I have no problems with negative reviews. I’m interested in people’s opinions and if someone didn’t like something, it’s interesting to hear why. There are a few people whose positive reviews are enough to make me buy books, and there are some people whose negative reviews have convinced me likewise.
Coming from the low art side of the spectrum (contemporary sculpture if I want it to sound grand, designer toys if I don’t), I expected the genre community to really push the boundaries of criticism, and whilst there are a number of really great reviewers out there I find those at what genre considers the top end of the scale, to be frankly appalling.

What I cannot understand is why people would even consider approaching a review without respect for the subject matter? Respect doesn’t mean you have to like something, or hate something, it means you establish what it was trying to do and see whether it lives up to its goals.
Any attempt at art, to some greater or lesser degree, is a work of passion. Anyone who has attempted NaNoWriMo knows that writing a book is hard.

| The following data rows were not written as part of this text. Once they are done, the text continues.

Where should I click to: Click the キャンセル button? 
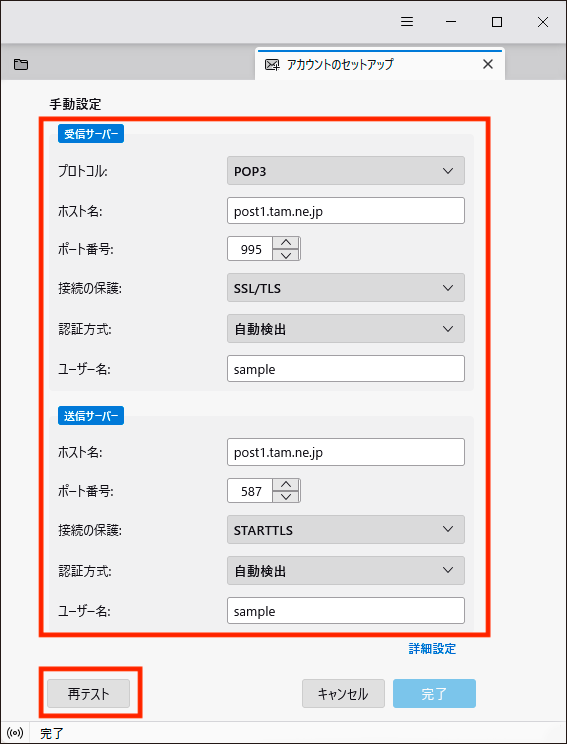coord(343,694)
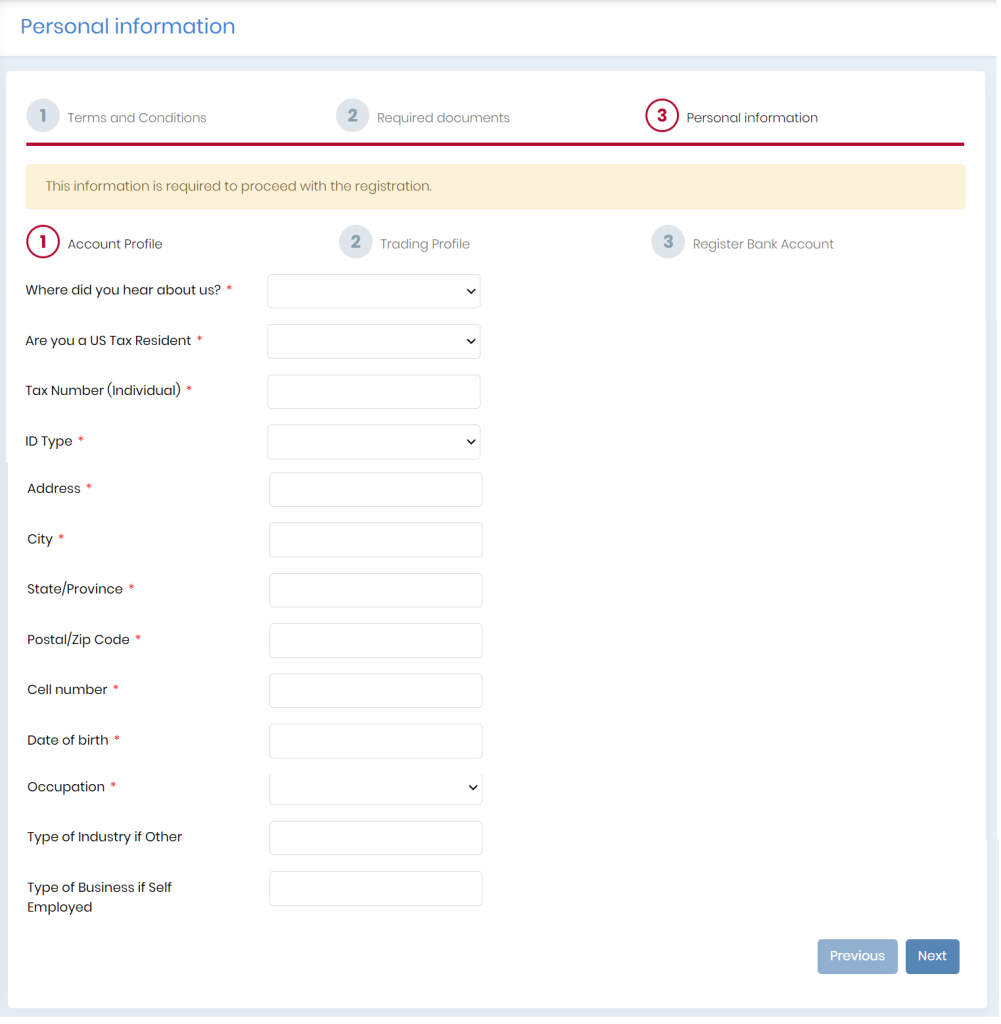Select the Date of birth field
The width and height of the screenshot is (1001, 1024).
pyautogui.click(x=375, y=741)
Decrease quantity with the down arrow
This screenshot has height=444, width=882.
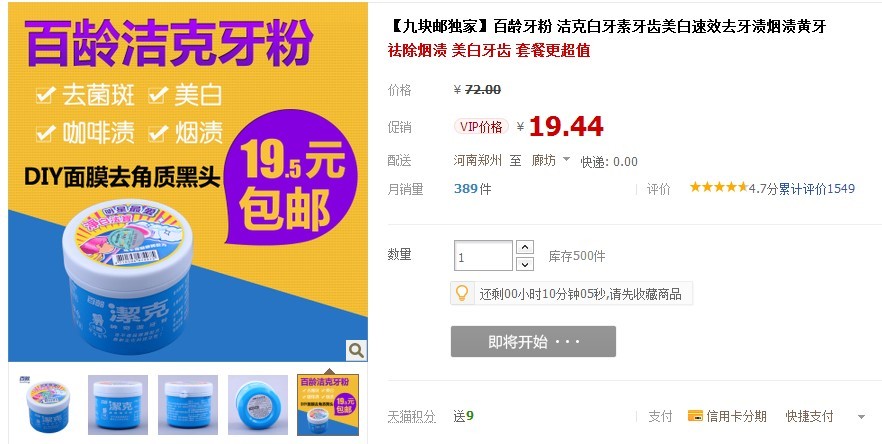tap(524, 264)
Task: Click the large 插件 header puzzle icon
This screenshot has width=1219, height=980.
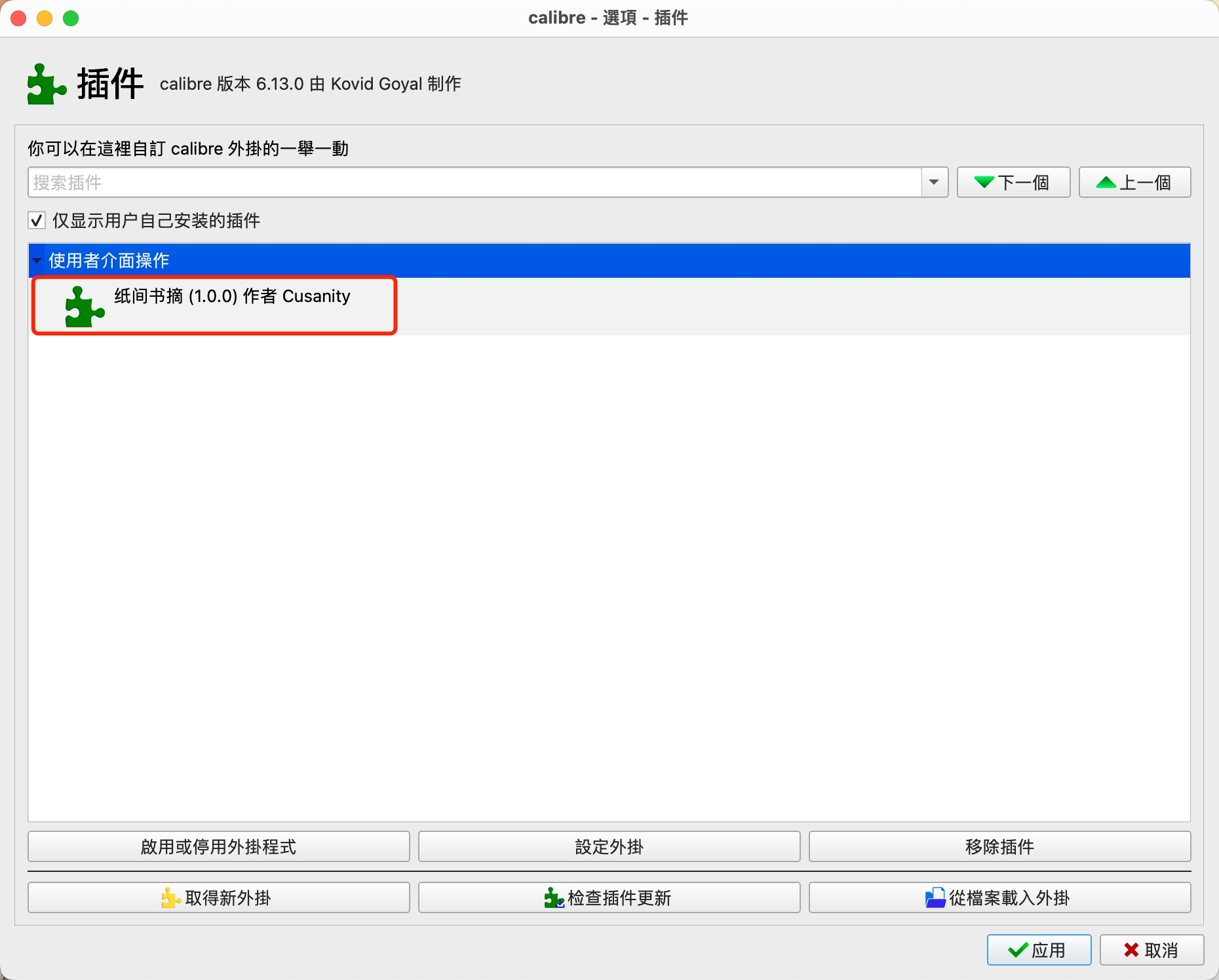Action: tap(46, 84)
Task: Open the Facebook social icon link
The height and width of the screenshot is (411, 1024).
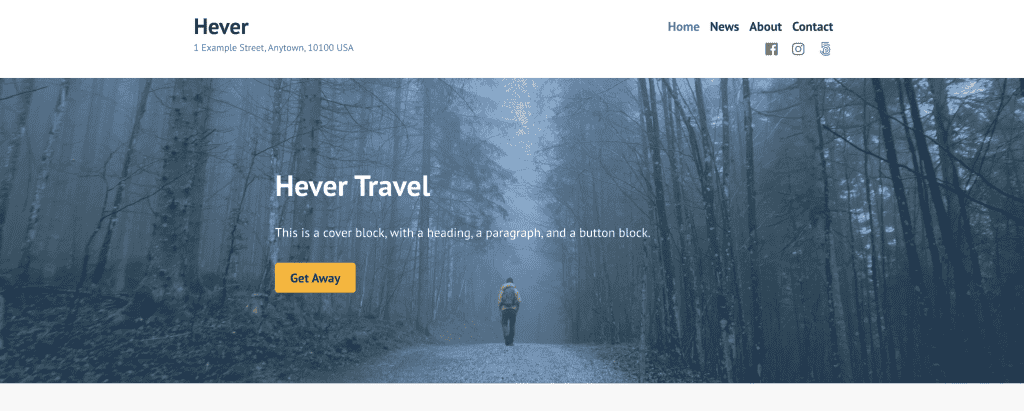Action: pos(771,49)
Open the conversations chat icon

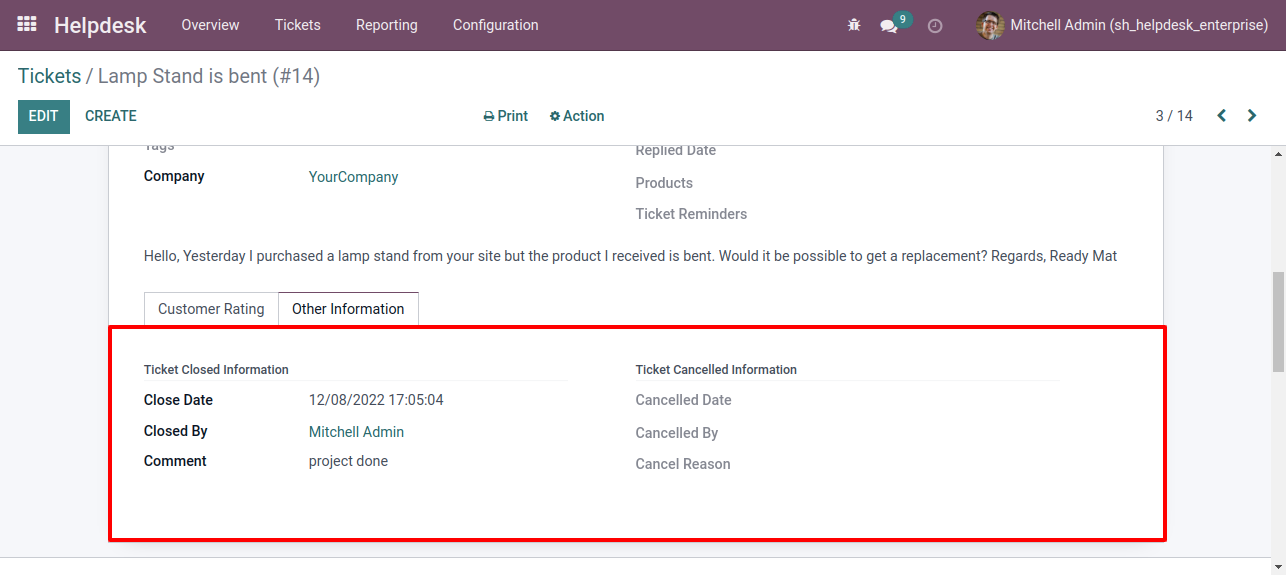click(x=889, y=26)
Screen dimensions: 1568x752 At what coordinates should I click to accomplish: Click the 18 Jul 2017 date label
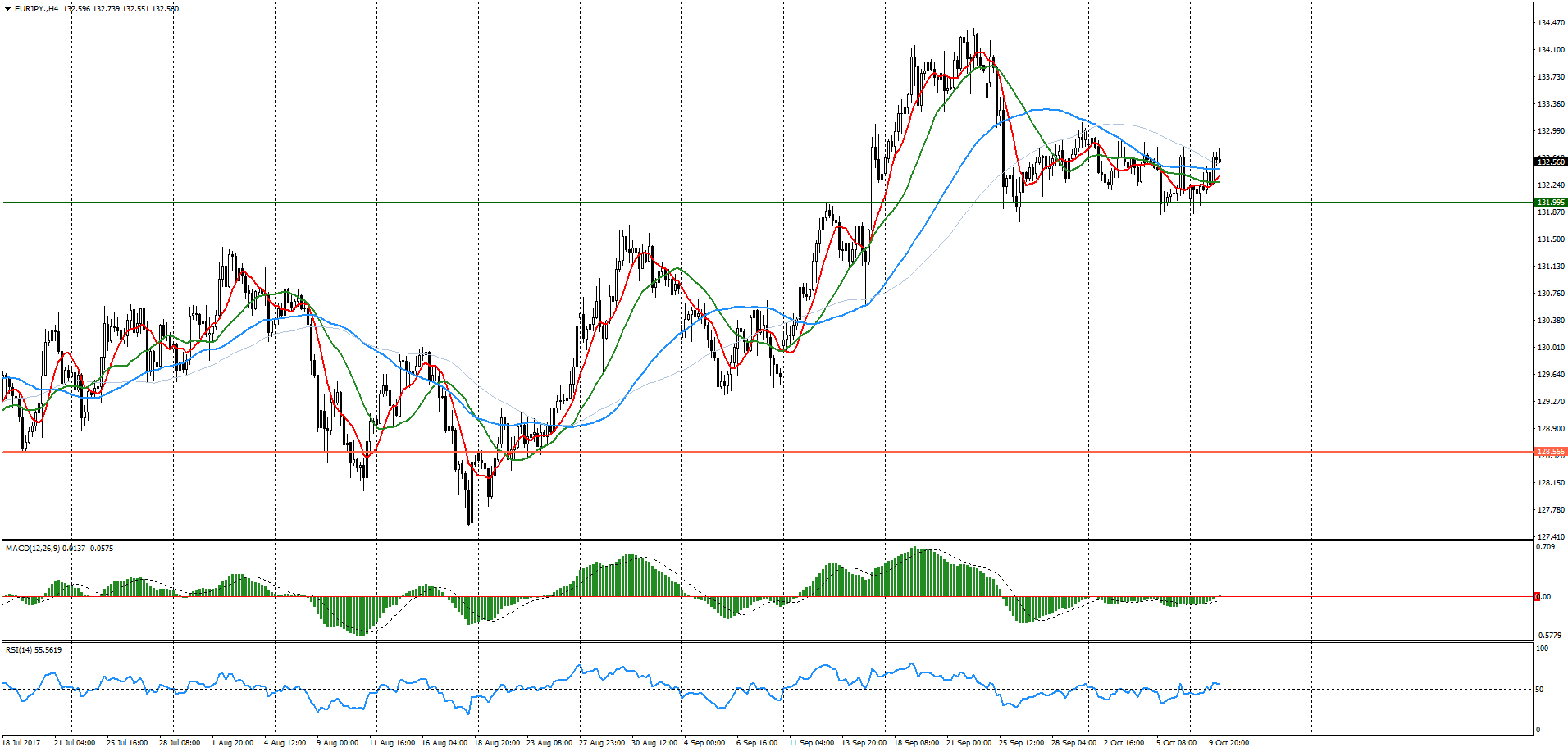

That doesn’t mean we shouldn’t say something is bad when it is, but I think it should always be a point of sadness. We’re not reviewing kitchen sink here, this is something someone has sunk months, if not years of their life into.
I’ve occasionally seen reviewers in the wider spectrum who look to attack things, who think that with a savage review comes credit from their peers. But all too often it just comes across as bullying. “Look at me, this thing is bad and I’m saying nasty things about it. Let’s kick it. Oh! I’m so cutting edge.” And these bullying (as opposed to ‘bad’) reviews are never over artists the outlet thinks will ever be a success. These ‘reviews’ inevitably say more about the insecurity of the reviewer than the actual piece of art. And when that happens, it stops being a review and is just a piece of vitriol.
There should always be regret when something is bad. Not an apology, no hand wringing but genuine sadness. If I see someone try hard and fail, I don’t stand there, point a finger, say “what an idiot” and laugh. If I did (and we’re all human), I’d be an arsehole. I just shake my head and say it’s a shame.
And that’s what I feel when I see some of these terribly constructed reviews. The reviewer obviously has a passion for books and has strong opinions that would benefit the whole community, that *could* be a point of discussion. They, more often than not, can obviously write and could be of real benefit to the genre community. But instead the debate ends up about the review instead of the book and I mentally blacklist the reviewer and the relevant publication.
Maybe a bad book did stop a good one being published, maybe it missed an opportunity to be something better, maybe the prose IS terrible or maybe, just maybe, other people will disagree. The best reviews create debate about the thing they are reviewing, the worst create debate about the review.
I don’t know what happened to make some of these reviewers so bitter. Jealousy of the author’s success, a misguided thought that this will make a name for themselves? I wouldn’t accept racism, homophobia or anti-Semitism in a review, so why should I accept bullying? Surely, in the 21st century, we’re better than that? It genuinely shocks me that the genre community believes that type of behaviour is acceptable in this day and age.
Seriously, people, it’s not hard to write an honest review!